Introduction
Écrire une Histoire de l'Égypte pharaonique ne présente plus, de nos jours, l'aspect aventureux qu'une pareille tentative conservait encore au tournant du XXe siècle. G. Maspero composait alors, en plein essor du scientisme, sa monumentale Histoire des Peuples de l'Orient Ancien et, quelques années plus tard, J. H. Breasted son History of Egypt — deux ouvrages qui sont, aujourd'hui encore, à la base de la majorité des synthèses. Il n'y a pourtant pas si longtemps, à l'échelle des autres Histoires, le poids de la Bible et de la tradition classique rejetaient la civilisation égyptienne dans un flou dont les grandes querelles chronologiques, passées du XIXe siècle au nôtre, portent encore témoignage.
Ces querelles opposent les partisans d'une chronologie dite « longue », généralement les plus éloignés d'un usage scientifique des sources documentaires, aux tenants d'une histoire moins poétique et plus tributaire des données de l'archéologie. Elles ont fini par s'apaiser, et l'on s'en tient généralement aujourd'hui à une chronologie « courte » sur laquelle tout un chacun, ou presque, s'accorde, à quelques générations près. Mais si maintenant un accord est, en gros, acquis sur les deux premiers millénaires, les progrès récents de la recherche ont fait remonter le problème aux premiers temps de l'Histoire et posé sous un nouveau jour la question des origines de la civilisation. Ce n'est pas le moindre paradoxe de l'égyptologie — une des plus jeunes sciences appliquées aux périodes de l'Antiquité les plus anciennes, si l'on veut bien considérer qu'elle naquit il y a seulement un peu plus d'un siècle et demi avec Jean-François Champollion —, que d'être, grâce à l'emploi des techniques les plus récentes, à la pointe de la recherche des origines de l'humanité.
La culture pharaonique a de tout temps fasciné ceux qui la découvraient, même s'ils n'étaient pas capables de comprendre les mécanismes profonds d'un système dont toutes les réalisations donnent une impression de pérennité et de sagesse immuables.
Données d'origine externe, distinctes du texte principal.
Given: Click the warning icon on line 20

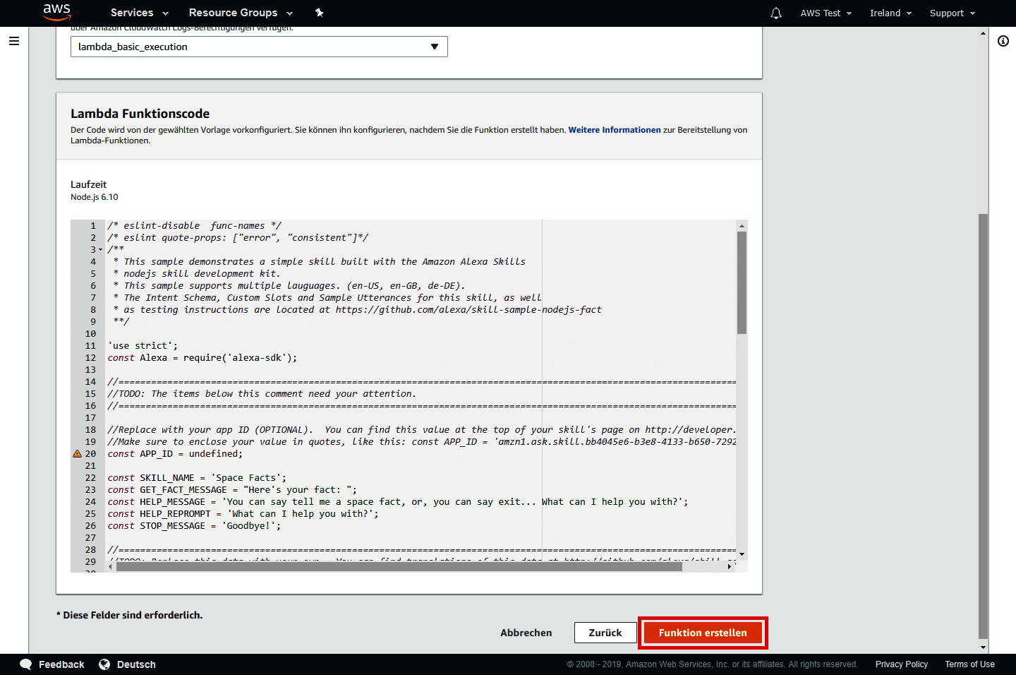Looking at the screenshot, I should point(76,453).
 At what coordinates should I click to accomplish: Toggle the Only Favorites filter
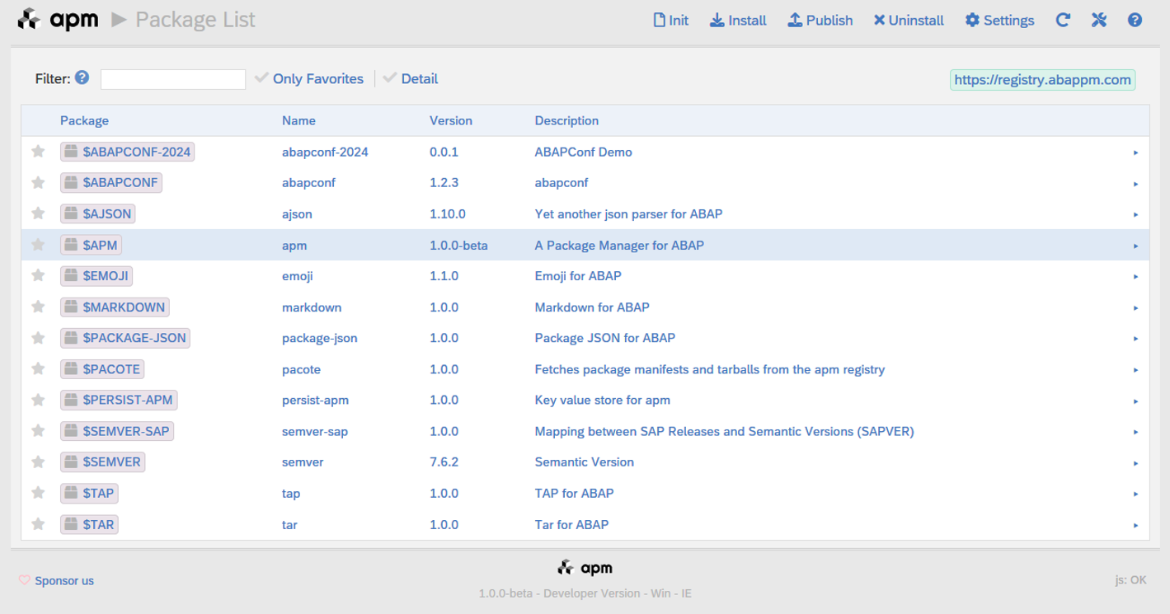[x=309, y=79]
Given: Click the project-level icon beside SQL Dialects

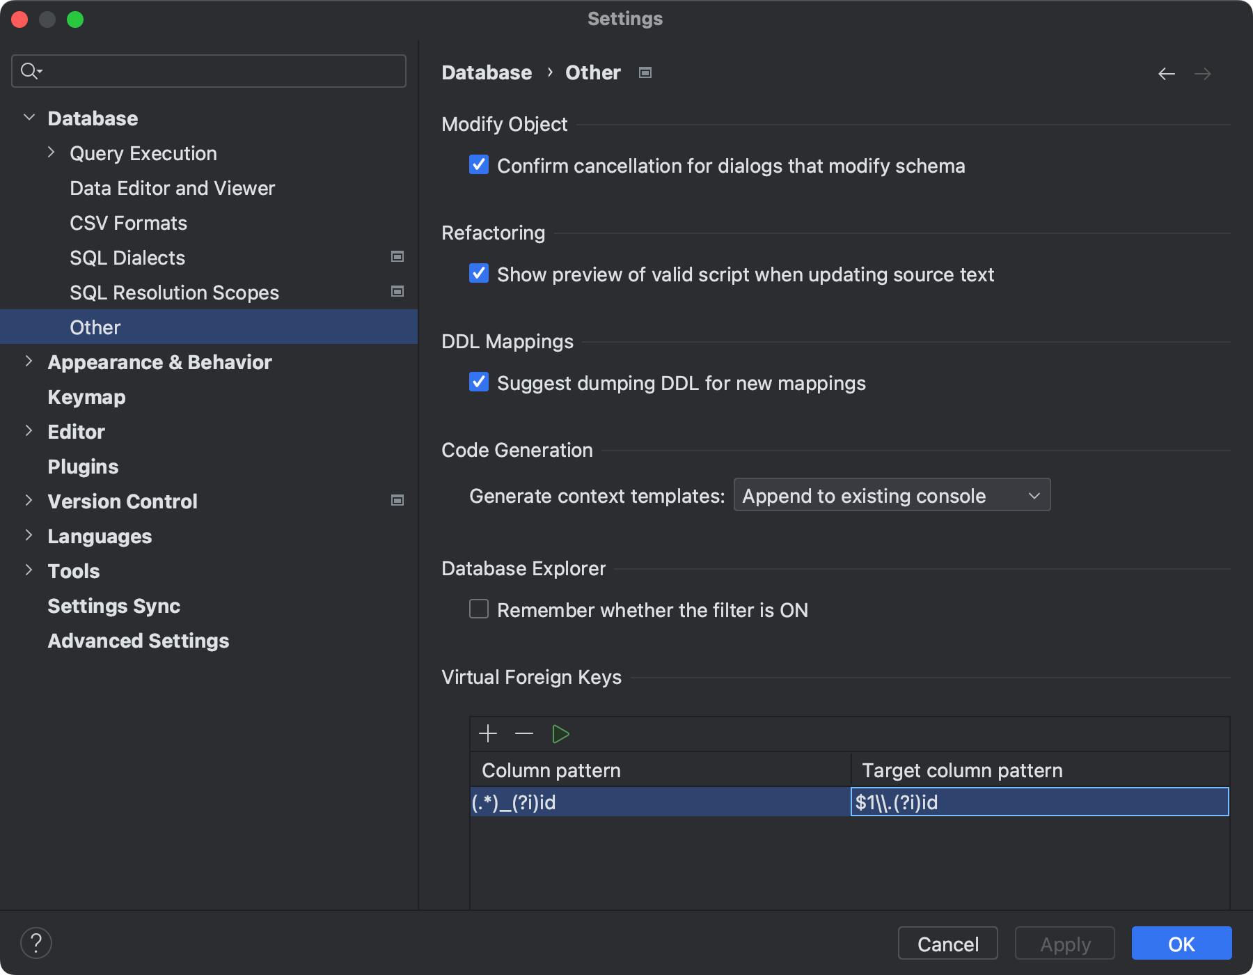Looking at the screenshot, I should [397, 256].
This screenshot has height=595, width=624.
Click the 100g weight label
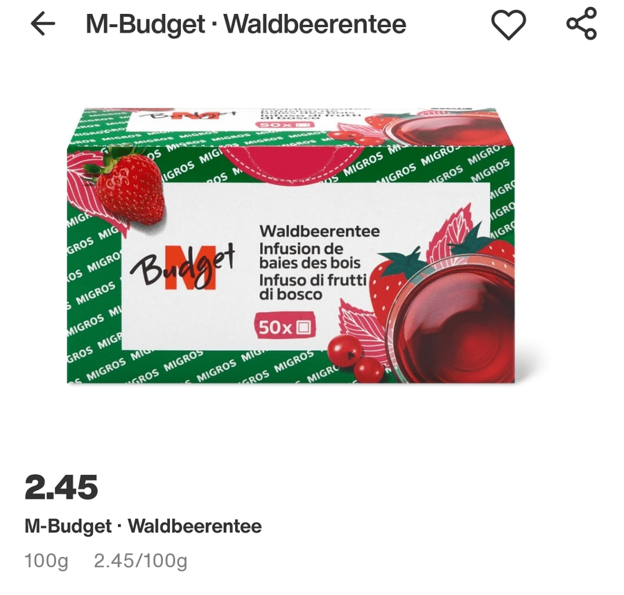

Les voyageurs grecs, particulièrement, à défaut de pouvoir transmettre à leurs cités ses valeurs fondatrices, répandirent de très bonne heure l'image qu'ils étaient venus y chercher : celle d'une source de la pensée humaine, respectable et mystérieuse, d'une étape illustre, mais d'une étape seulement au regard de la perfection du modèle grec.
Leurs descriptions de la civilisation et de son cadre reflètent tout à la fois cet attrait et une certaine réserve face à des coutumes que la méconnaissance quasi obligée des sources rendaient suspectes. Les Grecs entreprirent une exploration systématique du pays : réalités contemporaines avec Hérodote au Ve siècle avant notre ère, géographie sous la plume de Diodore de Sicile et, à la génération suivante, de Strabon, qu'un séjour prolongé « sur le terrain » avait tous deux rendus familiers de la Vallée, arcanes religieux avec Plutarque six siècles plus tard. Parallèlement à ces dernières entreprises, d'autres travaux puisaient directement aux sources proprement égyptiennes, redécouvertes sous les souverains lagides grâce à des recherches comme celles de Manéthon, puis du géographe Ptolémée.
Le regard que les Romains tournèrent à leur tour vers l'Égypte ne s'arrêtait pas seulement aux richesses du pays et à la fortune des héritiers d'Alexandre, même si ce fut dans les traces de ce dernier que vinrent marcher Antoine, César, Germanicus, Hadrien, Sévère et d'autres : Pline ou Tacite ne poursuivaient pas d'autre but que celui que visaient leurs prédécesseurs grecs, historiens et géographes. Mais l'Égypte, champ d'érudition privilégié des héritiers d'Aristote comme Théophraste, répondait aussi à une attirance profonde pour les valeurs orientales. Les premières manifestations s'en firent sentir à Rome au début du IIe siècle avant notre ère, lorsque la Ville, se croyant menacée dans sa structure propre par la montée des cultes orientaux habillés sous les traits grecs des Bacchantes, prit en 186 un sénatus-consulte inspiré par Caton : les valeurs traditionnelles furent sauvées pour un temps du déferlement incontrôlable de l'Orient, au prix de plusieurs milliers de morts.
Les cités grecques durent se soumettre à l'imperium romain qui hérita d'Alexandre une nouvelle image de l'Orient : la royauté hellénistique recevait à travers lui l'autorité sur l'univers, des mains des dépositaires du pouvoir de Rê, ouvrant ainsi la voie au règne sans partage de Rome sur le monde connu. L'union du nouveau maître de ce monde à Cléopâtre, dernière descendante des pharaons — même si cette descendance n'était que fictive —, en consacrant l'association d'Hélios et de Sélénè, scellait la fusion de l'Occident et de l'Orient.